WHAT TO WORK ON ::
Give every line of the material between the line holding "Select Додати магазин from the dropdown" and the line holding "pos(1318,170)", inclusive, as a Markdown table with the columns Row and Line, omitting blank lines.

DATASET ROWS ::
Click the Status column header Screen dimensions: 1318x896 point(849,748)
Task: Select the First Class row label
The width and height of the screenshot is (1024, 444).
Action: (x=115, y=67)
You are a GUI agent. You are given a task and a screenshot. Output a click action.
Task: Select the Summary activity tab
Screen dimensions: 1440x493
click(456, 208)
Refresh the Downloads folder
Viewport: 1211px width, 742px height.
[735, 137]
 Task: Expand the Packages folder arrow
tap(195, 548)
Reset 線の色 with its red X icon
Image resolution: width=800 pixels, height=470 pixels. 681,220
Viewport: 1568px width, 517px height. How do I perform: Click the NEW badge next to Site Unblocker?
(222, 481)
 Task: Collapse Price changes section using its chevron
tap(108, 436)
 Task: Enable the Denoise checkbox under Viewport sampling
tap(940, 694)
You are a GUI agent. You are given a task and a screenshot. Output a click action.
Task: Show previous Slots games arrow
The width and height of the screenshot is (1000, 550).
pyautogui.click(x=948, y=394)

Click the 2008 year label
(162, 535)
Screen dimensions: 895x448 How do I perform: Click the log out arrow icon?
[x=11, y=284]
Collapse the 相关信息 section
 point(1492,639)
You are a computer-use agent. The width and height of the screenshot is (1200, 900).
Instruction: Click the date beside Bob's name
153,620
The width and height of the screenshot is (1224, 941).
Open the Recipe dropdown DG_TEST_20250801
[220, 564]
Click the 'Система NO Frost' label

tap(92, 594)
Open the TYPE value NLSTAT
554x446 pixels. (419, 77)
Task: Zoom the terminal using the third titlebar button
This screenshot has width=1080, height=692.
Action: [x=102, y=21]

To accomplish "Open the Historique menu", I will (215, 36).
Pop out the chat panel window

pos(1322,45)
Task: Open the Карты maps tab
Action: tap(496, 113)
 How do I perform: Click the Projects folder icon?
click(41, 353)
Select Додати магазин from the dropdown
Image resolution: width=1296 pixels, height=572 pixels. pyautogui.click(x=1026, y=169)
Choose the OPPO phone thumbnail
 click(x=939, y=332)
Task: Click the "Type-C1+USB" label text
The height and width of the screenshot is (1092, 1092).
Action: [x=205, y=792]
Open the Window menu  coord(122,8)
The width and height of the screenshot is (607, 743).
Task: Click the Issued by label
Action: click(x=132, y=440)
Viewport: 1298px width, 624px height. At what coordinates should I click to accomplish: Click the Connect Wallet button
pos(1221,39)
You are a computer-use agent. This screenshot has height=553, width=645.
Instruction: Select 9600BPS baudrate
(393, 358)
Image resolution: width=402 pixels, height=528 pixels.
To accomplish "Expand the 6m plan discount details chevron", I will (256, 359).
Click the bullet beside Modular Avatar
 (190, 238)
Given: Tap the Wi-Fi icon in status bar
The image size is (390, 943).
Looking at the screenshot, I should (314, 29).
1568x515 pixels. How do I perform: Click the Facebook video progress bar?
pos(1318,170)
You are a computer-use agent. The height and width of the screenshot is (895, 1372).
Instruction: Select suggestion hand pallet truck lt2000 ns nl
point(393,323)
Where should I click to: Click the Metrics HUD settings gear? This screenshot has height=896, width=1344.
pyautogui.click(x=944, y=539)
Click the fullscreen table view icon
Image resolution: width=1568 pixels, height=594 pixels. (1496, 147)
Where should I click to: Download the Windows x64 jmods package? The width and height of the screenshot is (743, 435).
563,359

IN RESPONSE ::
| Row | Line |
|---|---|
| 1 | Select Додати магазин from the dropdown |
| 2 | Image resolution: width=1296 pixels, height=572 pixels. pyautogui.click(x=1026, y=169) |
| 3 | Choose the OPPO phone thumbnail |
| 4 |  click(x=939, y=332) |
| 5 | Task: Click the "Type-C1+USB" label text |
| 6 | The height and width of the screenshot is (1092, 1092). |
| 7 | Action: [x=205, y=792] |
| 8 | Open the Window menu  coord(122,8) |
| 9 | The width and height of the screenshot is (607, 743). |
| 10 | Task: Click the Issued by label |
| 11 | Action: click(x=132, y=440) |
| 12 | Viewport: 1298px width, 624px height. At what coordinates should I click to accomplish: Click the Connect Wallet button |
| 13 | pos(1221,39) |
| 14 | You are a computer-use agent. This screenshot has height=553, width=645. |
| 15 | Instruction: Select 9600BPS baudrate |
| 16 | (393, 358) |
| 17 | Image resolution: width=402 pixels, height=528 pixels. |
| 18 | To accomplish "Expand the 6m plan discount details chevron", I will (256, 359). |
| 19 | Click the bullet beside Modular Avatar |
| 20 |  (190, 238) |
| 21 | Given: Tap the Wi-Fi icon in status bar |
| 22 | The image size is (390, 943). |
| 23 | Looking at the screenshot, I should (314, 29). |
| 24 | 1568x515 pixels. How do I perform: Click the Facebook video progress bar? |
| 25 | pos(1318,170) |